I won't spend time explaining why you should do this, for this I recommend reading this: How and Why You Should Inline Your Critical CSS. You can craft the critical CSS by hand, but it is often more practical to use online services or libraries to extract it from your main CSS. Especially if you plan to extract it for all views in your app.

One popular tool for extracting critical CSS is Penthouse. It is available as an online version to quickly extract styles for a specific url. The JavaScript library is also available via NPM. For Symfony apps already using Webpack Encore adopting Penthouse is fairly straightforward and critical CSS extraction can be automated.

First install the Penthouse CLI tool and add it as a dev dependency:

yarn add --dev penthouse-cli

Now run penthouse-cli with parameters to extract critical CSS from a full file, e.g.
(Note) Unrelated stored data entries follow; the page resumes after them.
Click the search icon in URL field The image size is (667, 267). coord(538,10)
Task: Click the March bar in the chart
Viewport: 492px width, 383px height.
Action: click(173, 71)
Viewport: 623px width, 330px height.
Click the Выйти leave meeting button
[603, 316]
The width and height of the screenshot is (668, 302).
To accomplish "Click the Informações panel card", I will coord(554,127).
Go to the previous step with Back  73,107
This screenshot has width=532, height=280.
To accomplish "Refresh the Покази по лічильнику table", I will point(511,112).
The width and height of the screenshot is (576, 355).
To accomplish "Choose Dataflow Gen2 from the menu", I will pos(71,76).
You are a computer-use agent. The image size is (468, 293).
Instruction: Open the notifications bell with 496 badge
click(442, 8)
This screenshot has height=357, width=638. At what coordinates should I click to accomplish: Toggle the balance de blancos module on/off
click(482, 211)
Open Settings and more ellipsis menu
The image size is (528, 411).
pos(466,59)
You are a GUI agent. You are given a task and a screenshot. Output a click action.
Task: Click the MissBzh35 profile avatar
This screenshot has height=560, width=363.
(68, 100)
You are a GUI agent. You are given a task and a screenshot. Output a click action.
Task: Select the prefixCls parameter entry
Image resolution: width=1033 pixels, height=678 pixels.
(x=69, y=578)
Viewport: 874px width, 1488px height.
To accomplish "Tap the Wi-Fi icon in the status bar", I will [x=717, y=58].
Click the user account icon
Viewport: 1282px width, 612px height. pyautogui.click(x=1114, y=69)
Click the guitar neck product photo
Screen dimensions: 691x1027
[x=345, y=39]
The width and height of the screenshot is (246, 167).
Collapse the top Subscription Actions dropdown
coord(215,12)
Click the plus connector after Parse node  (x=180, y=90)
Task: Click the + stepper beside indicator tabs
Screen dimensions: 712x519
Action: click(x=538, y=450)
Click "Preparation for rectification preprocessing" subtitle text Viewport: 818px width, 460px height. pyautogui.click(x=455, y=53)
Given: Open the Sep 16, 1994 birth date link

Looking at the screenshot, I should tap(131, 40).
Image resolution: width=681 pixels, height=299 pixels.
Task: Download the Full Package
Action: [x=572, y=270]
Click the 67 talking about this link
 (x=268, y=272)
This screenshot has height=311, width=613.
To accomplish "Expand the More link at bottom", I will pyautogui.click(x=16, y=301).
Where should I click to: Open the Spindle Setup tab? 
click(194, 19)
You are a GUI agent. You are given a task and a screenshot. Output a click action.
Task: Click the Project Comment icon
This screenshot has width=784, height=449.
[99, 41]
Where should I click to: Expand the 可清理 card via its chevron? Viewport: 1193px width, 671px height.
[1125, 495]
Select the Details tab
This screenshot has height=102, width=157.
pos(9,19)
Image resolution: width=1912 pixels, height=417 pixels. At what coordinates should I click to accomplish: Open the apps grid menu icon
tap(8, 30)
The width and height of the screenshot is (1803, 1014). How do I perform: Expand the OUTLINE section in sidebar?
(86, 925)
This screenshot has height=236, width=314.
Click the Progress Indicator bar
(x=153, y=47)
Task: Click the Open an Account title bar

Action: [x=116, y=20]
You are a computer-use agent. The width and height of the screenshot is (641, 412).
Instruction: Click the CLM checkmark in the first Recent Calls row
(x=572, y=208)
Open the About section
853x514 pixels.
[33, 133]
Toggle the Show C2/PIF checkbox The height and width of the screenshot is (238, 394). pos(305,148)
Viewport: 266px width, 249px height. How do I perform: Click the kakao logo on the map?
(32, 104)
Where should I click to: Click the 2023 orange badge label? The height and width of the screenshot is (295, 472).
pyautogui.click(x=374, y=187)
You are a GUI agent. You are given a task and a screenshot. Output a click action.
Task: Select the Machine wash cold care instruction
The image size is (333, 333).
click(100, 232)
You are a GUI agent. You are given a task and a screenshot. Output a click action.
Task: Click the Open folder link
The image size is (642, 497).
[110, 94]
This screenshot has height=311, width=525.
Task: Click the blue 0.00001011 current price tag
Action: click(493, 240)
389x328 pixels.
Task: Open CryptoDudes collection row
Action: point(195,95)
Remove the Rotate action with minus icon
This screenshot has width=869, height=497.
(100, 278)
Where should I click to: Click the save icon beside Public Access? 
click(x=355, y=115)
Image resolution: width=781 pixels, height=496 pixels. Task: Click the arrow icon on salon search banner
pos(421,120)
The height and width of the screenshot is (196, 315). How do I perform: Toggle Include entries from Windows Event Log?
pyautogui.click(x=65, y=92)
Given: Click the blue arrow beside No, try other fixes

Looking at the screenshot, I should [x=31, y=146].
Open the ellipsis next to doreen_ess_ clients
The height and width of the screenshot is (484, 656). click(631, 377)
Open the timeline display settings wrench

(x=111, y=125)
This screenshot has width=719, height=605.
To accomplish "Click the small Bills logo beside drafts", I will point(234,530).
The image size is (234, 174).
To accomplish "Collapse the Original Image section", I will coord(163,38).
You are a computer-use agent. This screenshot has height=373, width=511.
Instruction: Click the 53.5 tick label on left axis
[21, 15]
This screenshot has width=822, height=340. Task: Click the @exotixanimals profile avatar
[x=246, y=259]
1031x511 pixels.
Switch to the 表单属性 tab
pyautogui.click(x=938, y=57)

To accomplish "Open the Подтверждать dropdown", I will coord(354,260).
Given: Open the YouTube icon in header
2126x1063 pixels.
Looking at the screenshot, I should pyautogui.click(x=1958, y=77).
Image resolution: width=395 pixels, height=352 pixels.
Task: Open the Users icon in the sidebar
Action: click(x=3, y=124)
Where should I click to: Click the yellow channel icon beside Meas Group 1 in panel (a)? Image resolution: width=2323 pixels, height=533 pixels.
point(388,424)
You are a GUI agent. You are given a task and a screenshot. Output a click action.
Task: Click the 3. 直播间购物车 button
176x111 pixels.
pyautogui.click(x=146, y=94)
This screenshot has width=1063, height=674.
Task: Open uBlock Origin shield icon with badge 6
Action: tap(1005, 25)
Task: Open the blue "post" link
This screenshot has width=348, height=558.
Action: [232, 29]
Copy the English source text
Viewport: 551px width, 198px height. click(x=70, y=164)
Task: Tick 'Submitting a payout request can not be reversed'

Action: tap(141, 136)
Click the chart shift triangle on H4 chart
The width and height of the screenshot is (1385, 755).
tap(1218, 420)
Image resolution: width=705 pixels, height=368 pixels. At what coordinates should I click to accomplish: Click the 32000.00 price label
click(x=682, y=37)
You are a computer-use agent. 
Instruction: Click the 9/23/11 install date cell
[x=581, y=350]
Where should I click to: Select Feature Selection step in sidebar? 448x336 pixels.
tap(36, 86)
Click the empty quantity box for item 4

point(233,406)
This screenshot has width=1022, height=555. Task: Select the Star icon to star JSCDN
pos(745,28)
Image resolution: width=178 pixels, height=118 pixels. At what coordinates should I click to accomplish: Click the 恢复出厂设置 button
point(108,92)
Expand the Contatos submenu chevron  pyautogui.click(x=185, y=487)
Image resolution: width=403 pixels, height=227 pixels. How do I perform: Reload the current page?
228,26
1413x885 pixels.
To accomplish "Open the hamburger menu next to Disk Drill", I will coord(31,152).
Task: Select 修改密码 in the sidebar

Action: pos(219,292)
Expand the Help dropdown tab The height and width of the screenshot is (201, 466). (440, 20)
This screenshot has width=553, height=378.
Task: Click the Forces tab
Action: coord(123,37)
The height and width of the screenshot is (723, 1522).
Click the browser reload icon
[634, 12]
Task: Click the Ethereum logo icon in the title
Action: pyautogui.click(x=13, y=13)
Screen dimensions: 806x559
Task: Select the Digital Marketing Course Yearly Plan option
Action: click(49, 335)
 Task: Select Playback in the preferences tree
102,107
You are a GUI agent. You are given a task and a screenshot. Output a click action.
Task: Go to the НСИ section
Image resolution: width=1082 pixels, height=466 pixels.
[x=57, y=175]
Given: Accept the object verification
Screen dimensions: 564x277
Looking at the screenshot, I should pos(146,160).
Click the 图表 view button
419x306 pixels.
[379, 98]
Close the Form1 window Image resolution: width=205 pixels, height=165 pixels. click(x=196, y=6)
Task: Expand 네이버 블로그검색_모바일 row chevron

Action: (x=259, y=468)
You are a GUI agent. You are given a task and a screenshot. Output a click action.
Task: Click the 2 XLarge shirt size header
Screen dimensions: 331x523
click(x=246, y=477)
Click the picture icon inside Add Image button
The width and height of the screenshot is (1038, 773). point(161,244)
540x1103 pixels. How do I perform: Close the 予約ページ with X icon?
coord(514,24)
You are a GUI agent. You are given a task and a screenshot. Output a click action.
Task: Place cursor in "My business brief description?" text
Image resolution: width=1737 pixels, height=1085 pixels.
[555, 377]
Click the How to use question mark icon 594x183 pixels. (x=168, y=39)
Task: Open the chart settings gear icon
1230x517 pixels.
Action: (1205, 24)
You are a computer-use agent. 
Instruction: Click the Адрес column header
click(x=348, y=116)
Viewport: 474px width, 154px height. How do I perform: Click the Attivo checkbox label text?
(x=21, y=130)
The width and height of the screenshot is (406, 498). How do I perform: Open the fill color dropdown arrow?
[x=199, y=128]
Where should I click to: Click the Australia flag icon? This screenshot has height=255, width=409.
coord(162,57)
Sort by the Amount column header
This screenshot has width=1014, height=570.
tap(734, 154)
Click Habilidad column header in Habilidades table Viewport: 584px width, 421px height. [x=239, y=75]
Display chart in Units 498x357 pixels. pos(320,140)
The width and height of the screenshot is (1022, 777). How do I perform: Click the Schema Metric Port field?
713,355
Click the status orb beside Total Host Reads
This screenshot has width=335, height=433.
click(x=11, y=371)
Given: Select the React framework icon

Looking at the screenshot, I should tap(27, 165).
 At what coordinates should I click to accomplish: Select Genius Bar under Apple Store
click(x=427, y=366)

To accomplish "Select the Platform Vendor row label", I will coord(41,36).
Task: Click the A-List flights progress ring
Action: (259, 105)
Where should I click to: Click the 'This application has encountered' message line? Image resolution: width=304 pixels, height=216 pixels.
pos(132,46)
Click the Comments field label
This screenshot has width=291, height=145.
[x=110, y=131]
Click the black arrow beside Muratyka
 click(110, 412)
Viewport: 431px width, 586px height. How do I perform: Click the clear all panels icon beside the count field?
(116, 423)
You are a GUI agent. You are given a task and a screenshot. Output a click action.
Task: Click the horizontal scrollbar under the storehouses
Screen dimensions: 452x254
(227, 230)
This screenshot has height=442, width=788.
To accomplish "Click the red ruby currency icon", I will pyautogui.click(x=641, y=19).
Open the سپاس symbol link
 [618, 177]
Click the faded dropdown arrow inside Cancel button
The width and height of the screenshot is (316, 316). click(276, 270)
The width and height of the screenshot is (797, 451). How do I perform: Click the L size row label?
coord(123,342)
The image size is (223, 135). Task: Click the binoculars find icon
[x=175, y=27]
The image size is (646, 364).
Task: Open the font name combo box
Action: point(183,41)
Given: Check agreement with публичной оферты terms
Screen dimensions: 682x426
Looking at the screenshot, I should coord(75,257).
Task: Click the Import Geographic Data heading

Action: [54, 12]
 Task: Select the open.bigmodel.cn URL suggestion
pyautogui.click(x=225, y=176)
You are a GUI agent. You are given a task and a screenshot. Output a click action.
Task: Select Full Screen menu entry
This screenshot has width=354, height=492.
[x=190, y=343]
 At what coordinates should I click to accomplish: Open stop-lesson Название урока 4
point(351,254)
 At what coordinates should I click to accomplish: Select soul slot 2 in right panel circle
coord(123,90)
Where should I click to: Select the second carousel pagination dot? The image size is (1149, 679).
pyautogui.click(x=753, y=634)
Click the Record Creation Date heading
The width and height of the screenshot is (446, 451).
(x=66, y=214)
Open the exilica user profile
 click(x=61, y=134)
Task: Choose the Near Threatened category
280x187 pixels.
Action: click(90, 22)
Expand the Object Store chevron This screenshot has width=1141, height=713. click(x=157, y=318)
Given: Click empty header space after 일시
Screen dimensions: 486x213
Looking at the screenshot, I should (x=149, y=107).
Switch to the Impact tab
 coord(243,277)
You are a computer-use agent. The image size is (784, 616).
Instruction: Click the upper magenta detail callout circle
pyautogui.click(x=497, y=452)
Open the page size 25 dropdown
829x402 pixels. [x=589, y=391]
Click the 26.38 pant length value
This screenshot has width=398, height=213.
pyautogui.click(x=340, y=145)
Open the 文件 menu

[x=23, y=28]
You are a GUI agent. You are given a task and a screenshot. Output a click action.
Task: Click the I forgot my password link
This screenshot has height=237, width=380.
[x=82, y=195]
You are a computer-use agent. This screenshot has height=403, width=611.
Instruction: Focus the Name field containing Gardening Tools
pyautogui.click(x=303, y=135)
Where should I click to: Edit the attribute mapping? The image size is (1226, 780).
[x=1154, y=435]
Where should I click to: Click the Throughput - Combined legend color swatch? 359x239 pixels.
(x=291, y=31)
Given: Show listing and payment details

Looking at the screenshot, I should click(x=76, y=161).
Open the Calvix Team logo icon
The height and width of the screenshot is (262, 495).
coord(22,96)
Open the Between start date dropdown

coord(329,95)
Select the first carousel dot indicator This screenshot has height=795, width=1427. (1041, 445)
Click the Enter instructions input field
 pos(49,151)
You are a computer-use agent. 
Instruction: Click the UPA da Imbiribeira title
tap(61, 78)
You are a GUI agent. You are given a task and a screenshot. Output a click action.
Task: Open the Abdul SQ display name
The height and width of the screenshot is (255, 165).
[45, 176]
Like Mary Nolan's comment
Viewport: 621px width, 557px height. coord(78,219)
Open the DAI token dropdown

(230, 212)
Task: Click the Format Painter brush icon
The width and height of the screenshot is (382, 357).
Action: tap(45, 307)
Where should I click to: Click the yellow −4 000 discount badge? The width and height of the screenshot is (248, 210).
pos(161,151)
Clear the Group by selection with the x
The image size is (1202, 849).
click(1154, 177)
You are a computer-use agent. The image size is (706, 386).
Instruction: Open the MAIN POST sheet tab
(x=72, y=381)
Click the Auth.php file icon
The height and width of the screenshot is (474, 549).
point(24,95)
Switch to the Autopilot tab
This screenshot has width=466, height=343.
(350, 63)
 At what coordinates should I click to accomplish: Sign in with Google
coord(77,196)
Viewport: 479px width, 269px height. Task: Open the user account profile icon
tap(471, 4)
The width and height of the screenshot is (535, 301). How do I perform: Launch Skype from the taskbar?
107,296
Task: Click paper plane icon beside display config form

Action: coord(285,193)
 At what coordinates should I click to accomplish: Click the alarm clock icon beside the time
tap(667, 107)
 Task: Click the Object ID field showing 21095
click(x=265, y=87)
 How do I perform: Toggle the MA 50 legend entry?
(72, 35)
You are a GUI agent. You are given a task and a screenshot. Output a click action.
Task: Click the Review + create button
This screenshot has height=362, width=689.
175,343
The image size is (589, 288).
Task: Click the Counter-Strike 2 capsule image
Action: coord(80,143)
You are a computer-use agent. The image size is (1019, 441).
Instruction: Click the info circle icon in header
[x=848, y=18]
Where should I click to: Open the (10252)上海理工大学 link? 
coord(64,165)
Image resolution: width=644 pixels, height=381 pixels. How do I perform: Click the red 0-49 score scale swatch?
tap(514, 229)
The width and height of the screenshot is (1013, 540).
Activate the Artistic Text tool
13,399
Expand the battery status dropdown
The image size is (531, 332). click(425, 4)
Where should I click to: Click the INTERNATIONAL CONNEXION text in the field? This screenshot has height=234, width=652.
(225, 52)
./node_modules/penthouse-cli/bin/penthouse-cli --url=https://example.com --css=public/css/full.css --output=public/css/critical.css

The above will download the URL, apply full.css and output critical parts for that view in critical.css. Adding this scripting will work for any CSS input and output. with a shell script you can easily create many different files for individual views (e.g. one for front page, and one for contact feedback form and another for documentation).

You can embed running this in your Symfony app for example by extracting the above to a script and then running that always with Composer install via composer.json:

"scripts": {
    "auto-scripts": {
        "cache:clear": "symfony-cmd",
        "assets:install %PUBLIC_DIR%": "symfony-cmd",
        "./bin/generate_critical_css.sh": "script",
    },
    "post-install-cmd": [
        "@auto-scripts"
    ],
    "post-update-cmd": [
        "@auto-scripts"
    ]
},

Now the critical CSS is automatically generated. Next we need to include the inline CSS and async loading in your Twig templates. One easy option to include the Twig source function that will import a file in place. To make the critical CSS available for Twig, output it to your templates directory, e.g. templates/css/critical.css

Then use the source function to import the critical CSS snippet in place to the head section in your main template (e.g. templates/base.html.twig):

<style>
{# yes, this is CSS in templates/ #}
{{ source('css/critical.css') }}
</style>

With this in place we've now got our critical styles in place inline so they won't be blocking resources for page rendering, but we still need to import the main CSS to be able to view the full page. Instead of including them using a traditional link tag in the head, we will use the following JS snippet from sitelocity critical css generator:

<script>
    var cb = function() {
        var l = document.createElement('link'); l.rel = 'stylesheet';
        l.href = '/css/main.css';
        var h = document.getElementsByTagName('head')[0]; h.parentNode.insertBefore(l, h);
    };
    var raf = requestAnimationFrame || mozRequestAnimationFrame ||
        webkitRequestAnimationFrame || msRequestAnimationFrame;
    if (raf) raf(cb);
    else window.addEventListener('load', cb);
</script>

To replace the static CSS entry with dynamic entries (cache busting, etc.) you can use the encore_entry_css_files helper to get raw urls instead of link tags. If package everything to a single file in prod, then this in your <head> should do the trick:

{% for entry in encore_entry_css_files('public-site') %}
<script>
    var cb = function() {
        var l = document.createElement('link'); l.rel = 'stylesheet';
        l.href = '{{ entry }}';
        var h = document.getElementsByTagName('head')[0]; h.parentNode.insertBefore(l, h);
    };
    var raf = requestAnimationFrame || mozRequestAnimationFrame ||
        webkitRequestAnimationFrame || msRequestAnimationFrame;
    if (raf) raf(cb);
    else window.addEventListener('load', cb);
</script>
{% endfor %}

That's it. Your Symfony app now creates and inlines the critical CSS file and asynchronously loads the full CSS file. It does require that you have a live version of your site somewhere (our example used example.com). And of course there is likely a lot of things you could do to improve the it. But this is a start and beats copy-paste.